A mesma situação irá se repetir em Candahar, que, diferente da região agrícola e de poucos moradores dispersos conhecida como Marja, é cidade grande e densamente povoada. Planejam-se outras operações, o que leva a crer que a “vitória” dos EUA em Marja definiu um padrão que consagra a ação militar. Essa não é estratégia que preveja futura retirada – e não leva os soldados dos EUA para fora, mas, sim, cada vez mais para dentro do território afegão. Isso, aliás, parece ser o plano já em excecução.
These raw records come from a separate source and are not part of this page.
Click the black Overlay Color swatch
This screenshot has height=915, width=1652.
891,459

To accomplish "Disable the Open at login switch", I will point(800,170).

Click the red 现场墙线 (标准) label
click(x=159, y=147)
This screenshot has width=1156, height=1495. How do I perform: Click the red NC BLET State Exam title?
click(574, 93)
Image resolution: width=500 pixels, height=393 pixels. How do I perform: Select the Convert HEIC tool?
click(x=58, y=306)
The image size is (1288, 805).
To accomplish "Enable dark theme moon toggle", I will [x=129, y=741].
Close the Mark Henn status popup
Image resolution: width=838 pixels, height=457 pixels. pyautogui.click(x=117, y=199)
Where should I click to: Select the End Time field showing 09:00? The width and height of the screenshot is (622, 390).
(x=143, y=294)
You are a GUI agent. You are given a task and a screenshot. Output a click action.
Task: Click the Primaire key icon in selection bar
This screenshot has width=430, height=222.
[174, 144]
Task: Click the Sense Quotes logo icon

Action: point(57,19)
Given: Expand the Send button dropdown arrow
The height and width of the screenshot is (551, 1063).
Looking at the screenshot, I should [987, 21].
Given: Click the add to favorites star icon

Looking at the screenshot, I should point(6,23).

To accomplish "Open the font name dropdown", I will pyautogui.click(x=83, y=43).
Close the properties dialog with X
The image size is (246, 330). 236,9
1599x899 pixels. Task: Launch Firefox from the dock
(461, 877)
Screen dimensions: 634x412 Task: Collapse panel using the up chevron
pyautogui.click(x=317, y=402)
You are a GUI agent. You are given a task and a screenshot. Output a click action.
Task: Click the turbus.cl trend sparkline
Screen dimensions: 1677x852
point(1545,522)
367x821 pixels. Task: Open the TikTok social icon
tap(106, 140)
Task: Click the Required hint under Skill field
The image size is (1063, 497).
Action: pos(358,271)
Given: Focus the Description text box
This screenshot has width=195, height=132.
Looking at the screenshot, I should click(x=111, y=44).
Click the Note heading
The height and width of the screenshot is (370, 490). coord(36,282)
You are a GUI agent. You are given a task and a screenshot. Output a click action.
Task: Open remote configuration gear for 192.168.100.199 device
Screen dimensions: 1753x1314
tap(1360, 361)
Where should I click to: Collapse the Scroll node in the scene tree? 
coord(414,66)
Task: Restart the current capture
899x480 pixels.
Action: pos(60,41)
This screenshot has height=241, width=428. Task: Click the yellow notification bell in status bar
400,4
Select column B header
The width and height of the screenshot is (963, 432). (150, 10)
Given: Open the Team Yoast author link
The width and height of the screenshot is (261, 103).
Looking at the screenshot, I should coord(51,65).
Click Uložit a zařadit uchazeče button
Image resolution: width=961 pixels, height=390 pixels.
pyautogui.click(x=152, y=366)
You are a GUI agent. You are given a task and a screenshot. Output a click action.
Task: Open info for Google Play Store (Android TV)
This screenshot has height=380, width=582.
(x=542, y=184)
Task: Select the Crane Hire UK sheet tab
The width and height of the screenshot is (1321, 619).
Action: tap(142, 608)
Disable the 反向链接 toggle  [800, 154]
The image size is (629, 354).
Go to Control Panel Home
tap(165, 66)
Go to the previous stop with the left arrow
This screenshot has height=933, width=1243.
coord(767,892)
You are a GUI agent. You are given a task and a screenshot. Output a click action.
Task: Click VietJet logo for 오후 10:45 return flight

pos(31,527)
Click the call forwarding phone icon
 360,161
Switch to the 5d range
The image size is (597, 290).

O Washington Post noticiou pouco depois do fim da batalha de Marja, que “os Marines estão construindo enorme base militar nos arredores da cidade [sic], com duas pistas de pouso, hospital de combate dotado dos recursos mais modernos, estação de correios, enorme loja de conveniência e longas filas de trailers de moradia que avançam a perder de vista”.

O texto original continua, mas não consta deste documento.